Task - Retype, exactly and only, each line from the one containing "Go to Script Execution Order settings" to the end of the records below.

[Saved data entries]
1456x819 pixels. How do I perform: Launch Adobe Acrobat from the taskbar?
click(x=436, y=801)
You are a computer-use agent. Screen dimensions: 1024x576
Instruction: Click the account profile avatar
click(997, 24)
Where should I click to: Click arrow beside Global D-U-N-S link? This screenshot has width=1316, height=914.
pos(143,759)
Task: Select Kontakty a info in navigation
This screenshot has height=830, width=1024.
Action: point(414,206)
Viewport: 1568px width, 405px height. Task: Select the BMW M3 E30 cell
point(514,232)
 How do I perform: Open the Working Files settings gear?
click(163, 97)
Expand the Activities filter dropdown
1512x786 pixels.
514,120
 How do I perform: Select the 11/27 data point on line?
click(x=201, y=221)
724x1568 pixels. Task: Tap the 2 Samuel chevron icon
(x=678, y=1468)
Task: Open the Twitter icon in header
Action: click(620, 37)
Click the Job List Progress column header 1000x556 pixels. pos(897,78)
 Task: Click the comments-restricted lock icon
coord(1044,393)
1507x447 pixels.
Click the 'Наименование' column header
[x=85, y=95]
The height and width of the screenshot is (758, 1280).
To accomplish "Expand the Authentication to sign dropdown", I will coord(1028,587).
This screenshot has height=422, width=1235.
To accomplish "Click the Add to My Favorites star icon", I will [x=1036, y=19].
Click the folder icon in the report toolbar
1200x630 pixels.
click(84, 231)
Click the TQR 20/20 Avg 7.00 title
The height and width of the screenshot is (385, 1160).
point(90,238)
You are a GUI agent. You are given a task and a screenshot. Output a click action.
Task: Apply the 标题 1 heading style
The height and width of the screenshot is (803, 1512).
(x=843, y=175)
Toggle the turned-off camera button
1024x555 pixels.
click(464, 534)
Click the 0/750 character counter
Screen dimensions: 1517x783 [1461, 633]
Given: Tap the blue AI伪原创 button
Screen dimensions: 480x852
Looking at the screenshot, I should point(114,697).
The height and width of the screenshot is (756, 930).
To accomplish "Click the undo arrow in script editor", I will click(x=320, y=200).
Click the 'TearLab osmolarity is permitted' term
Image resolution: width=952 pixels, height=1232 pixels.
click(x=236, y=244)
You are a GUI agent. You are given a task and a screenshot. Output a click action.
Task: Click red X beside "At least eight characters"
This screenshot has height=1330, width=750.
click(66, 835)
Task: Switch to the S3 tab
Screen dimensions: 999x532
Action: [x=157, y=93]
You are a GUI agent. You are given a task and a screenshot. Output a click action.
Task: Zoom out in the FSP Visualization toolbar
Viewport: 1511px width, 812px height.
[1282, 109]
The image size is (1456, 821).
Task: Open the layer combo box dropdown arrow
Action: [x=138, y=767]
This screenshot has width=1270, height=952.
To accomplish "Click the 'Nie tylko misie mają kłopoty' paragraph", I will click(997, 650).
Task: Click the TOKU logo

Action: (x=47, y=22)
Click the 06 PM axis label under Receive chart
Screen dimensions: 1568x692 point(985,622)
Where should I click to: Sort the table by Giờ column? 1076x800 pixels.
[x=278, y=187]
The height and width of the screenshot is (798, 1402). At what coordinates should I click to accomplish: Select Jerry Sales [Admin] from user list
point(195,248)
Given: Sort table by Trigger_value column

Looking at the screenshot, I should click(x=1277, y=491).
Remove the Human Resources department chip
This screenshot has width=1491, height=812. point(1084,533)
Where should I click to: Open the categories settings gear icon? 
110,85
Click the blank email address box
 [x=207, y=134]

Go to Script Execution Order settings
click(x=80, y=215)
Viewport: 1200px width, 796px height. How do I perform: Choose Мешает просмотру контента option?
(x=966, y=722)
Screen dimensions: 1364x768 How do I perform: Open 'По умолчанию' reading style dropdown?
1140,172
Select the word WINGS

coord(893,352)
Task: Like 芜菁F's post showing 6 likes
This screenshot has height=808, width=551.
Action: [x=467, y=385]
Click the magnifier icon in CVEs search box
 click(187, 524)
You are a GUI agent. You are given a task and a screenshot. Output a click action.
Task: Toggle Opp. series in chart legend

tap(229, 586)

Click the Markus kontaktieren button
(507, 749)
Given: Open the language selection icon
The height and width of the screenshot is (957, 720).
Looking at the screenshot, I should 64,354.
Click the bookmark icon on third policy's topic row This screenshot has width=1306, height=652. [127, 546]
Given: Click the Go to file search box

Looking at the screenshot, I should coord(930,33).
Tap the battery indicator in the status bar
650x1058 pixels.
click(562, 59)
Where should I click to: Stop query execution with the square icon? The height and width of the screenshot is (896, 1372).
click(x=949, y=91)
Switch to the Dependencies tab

Expected output -
Go to Script Execution Order settings
click(x=80, y=215)
Viewport: 1200px width, 796px height. How do I perform: Choose Мешает просмотру контента option?
(x=966, y=722)
Screen dimensions: 1364x768 How do I perform: Open 'По умолчанию' reading style dropdown?
1140,172
Select the word WINGS

coord(893,352)
Task: Like 芜菁F's post showing 6 likes
This screenshot has height=808, width=551.
Action: [x=467, y=385]
Click the magnifier icon in CVEs search box
 click(187, 524)
You are a GUI agent. You are given a task and a screenshot. Output a click action.
Task: Toggle Opp. series in chart legend

tap(229, 586)

Click the Markus kontaktieren button
(507, 749)
Given: Open the language selection icon
The height and width of the screenshot is (957, 720).
Looking at the screenshot, I should 64,354.
Click the bookmark icon on third policy's topic row This screenshot has width=1306, height=652. [127, 546]
Given: Click the Go to file search box

Looking at the screenshot, I should coord(930,33).
Tap the battery indicator in the status bar
650x1058 pixels.
click(562, 59)
Where should I click to: Stop query execution with the square icon? The height and width of the screenshot is (896, 1372).
click(x=949, y=91)
Switch to the Dependencies tab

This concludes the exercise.